Railway station in Sydney, New South Wales, Australia

Campsie railway station is a heritage-listed railway station on the Bankstown railway line in the Sydney suburb of Campsie. It is currently closed for conversion works to enable it to be served by Metro North West & Bankstown Line services.

==History==
Campsie station opened on 1 February 1895 when the Bankstown line opened from Sydenham to Belmore.

In 1915, the station was remodelled when the Metropolitan Goods line was built to the north of the existing lines. Platforms were provided that were used by railway workers' trains to Enfield South, Delec and Hope Street. These services ceased in 1996. These shorter platforms remain in situ, however with the Metropolitan Goods line not connected to the Sydney Trains network, are not used.

In 2001, a new booking office was opened on the footbridge.

In September 2002 a new concourse was complete including the addition of lifts.

The station will be converted to Sydney Metro standards as part of Sydney Metro City & Southwest and closed on 30 September 2024 with an expected timeline of late-2025 to second half of 2026. Preliminary works were underway by late 2019. In May 2020, the concept design for Campsie metro station was released.

== Description ==
The station has two wide entrances from Beamish St, onto the concourse. Before the Opal ticketing system, the concourse had two large cash + card ticket machines, one card only machine and two ticket windows. All the former ticket machines were removed after paper tickets were phased out, replaced with two card only Opal topup machines. One of these machines can also issue single trip cards. The ticket windows are now permanently closed. Cash is not accepted for tickets or top up at this station, as there are several retailers (e.g. newsagents, Woolworths) nearby able to process Opal top ups.
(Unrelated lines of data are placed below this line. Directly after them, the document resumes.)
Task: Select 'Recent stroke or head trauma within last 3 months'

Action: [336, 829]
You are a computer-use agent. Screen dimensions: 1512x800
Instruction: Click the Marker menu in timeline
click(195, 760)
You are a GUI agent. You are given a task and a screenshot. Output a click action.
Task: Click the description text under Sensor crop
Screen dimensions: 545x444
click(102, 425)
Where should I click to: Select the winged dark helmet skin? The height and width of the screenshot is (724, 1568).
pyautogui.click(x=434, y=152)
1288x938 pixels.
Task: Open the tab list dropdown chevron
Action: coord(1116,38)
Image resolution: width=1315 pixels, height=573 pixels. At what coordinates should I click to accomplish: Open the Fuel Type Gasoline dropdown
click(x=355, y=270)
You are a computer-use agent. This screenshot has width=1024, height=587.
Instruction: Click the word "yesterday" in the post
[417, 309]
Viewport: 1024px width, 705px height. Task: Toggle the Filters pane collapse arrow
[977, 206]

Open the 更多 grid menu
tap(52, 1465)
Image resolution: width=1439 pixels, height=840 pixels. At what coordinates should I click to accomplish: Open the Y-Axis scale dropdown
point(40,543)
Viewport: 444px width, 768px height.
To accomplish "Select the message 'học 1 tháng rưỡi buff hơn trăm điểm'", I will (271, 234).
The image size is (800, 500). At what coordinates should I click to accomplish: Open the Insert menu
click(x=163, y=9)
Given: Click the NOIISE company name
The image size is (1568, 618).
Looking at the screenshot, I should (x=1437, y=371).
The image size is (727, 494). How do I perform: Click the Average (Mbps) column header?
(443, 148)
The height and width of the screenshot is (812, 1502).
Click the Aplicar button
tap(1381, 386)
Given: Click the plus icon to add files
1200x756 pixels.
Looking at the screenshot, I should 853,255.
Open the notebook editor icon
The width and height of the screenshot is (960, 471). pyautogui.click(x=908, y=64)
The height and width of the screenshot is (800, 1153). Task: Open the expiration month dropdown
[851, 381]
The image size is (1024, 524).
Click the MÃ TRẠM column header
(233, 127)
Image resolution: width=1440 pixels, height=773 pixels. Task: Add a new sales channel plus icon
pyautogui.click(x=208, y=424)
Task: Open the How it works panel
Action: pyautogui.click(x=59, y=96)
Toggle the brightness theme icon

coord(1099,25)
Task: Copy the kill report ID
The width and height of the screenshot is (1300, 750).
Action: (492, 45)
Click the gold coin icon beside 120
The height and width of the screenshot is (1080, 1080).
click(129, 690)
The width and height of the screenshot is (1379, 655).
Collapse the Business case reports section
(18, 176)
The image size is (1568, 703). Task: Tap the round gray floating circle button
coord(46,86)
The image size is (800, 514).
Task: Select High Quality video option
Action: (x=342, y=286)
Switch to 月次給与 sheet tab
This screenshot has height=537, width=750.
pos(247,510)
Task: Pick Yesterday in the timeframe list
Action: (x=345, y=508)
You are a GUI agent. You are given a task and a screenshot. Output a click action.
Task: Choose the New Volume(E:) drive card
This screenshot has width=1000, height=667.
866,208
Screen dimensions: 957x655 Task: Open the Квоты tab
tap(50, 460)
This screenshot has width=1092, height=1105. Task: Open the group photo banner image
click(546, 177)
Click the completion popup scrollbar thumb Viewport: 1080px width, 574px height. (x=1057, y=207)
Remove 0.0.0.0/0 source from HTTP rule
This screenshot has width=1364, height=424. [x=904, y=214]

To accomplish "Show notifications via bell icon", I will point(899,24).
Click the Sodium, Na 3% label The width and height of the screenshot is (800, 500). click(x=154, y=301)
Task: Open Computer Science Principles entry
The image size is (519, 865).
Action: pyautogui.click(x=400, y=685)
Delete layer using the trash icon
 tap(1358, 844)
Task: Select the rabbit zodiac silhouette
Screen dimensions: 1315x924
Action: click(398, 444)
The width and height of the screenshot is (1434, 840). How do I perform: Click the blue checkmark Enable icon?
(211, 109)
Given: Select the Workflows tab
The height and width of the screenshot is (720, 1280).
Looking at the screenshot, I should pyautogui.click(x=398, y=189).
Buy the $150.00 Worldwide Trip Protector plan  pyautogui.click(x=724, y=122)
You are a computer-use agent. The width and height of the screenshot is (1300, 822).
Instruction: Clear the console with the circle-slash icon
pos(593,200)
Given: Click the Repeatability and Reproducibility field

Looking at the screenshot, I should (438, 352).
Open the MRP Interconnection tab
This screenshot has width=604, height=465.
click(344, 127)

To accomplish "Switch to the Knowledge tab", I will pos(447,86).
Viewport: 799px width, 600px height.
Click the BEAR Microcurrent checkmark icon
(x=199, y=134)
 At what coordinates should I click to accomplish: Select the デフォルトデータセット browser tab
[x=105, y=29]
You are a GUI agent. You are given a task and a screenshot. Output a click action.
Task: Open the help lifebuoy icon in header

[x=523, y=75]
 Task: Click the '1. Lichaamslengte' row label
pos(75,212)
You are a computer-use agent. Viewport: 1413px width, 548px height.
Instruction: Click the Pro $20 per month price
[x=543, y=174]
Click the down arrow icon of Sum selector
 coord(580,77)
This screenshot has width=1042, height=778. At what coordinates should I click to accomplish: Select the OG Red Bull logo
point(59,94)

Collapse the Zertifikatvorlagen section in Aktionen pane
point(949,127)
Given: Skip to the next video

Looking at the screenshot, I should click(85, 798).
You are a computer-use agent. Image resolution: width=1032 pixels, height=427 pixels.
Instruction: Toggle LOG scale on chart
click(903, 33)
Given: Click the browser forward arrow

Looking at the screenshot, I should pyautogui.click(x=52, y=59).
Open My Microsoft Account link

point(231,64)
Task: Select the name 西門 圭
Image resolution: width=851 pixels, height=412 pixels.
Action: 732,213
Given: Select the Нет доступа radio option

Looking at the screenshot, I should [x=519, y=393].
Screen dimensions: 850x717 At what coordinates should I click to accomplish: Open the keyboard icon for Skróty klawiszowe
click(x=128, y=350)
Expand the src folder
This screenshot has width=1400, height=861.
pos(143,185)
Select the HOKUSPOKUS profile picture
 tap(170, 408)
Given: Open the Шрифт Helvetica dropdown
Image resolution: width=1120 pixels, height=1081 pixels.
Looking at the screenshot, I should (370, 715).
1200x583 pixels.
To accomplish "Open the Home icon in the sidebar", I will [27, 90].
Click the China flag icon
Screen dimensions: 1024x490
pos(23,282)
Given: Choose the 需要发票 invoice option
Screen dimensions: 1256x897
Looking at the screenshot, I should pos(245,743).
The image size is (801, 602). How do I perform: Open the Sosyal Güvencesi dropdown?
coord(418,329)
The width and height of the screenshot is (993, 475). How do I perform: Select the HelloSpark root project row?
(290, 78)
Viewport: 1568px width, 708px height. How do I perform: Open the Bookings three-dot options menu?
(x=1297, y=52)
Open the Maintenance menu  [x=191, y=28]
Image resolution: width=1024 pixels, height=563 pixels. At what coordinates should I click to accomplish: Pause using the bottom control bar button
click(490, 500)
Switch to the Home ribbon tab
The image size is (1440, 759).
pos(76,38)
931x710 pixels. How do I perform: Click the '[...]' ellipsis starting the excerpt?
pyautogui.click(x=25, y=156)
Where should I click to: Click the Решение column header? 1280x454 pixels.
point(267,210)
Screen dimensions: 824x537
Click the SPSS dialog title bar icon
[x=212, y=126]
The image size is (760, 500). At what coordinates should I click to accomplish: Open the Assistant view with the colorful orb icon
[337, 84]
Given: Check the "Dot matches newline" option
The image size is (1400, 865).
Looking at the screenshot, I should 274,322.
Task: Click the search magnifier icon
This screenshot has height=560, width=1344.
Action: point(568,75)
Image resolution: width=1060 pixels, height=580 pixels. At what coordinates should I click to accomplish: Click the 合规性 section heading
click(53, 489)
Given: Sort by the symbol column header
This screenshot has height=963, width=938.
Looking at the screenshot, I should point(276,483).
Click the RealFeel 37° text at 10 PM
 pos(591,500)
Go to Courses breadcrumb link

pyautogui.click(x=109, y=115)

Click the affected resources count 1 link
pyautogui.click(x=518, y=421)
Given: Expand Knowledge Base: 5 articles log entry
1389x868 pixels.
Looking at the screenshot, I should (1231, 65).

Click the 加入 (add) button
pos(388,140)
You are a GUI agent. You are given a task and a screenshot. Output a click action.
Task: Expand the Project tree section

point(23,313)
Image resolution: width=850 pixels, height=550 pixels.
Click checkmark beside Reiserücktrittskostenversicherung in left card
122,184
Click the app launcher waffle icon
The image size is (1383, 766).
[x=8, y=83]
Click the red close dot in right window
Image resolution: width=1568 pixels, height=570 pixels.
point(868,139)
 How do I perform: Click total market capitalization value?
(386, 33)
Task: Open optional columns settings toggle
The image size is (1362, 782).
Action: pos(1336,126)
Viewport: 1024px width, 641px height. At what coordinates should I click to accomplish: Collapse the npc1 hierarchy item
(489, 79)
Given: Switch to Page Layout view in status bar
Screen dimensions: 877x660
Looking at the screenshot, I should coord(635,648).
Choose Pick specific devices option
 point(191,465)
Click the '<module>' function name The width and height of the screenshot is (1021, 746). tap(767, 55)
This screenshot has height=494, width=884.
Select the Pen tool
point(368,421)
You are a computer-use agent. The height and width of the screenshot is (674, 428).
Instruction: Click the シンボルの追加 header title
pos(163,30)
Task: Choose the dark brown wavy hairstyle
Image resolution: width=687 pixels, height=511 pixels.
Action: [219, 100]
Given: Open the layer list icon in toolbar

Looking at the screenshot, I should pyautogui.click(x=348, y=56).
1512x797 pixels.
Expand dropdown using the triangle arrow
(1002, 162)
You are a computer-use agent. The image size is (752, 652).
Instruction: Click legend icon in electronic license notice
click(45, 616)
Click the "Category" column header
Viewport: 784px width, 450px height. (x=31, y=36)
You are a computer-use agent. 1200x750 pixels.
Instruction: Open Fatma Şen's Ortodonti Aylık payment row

The concourse is divided by a line of ticket gates of the older type, which originally made to process paper tickets, but now have Opal functionality added on. The station office and toilets are also located on the concourse. From the concourse, there is a lift and steps to each platform.

The left two tracks at Campsie are the Metropolitan Goods line. Just west of Campsie, they diverge from the Bankstown line and travel toward Enfield Yard. Platforms are provided for these lines, but they are not used and the platform for the Up Goods is not accessible to the public. The two platforms on the right are for the Bankstown line. There are crossovers east and west of the station, however these were not commissioned after being rebuilt in July 2021 and will likely stay out of use until the line is converted to metro operation in 2024.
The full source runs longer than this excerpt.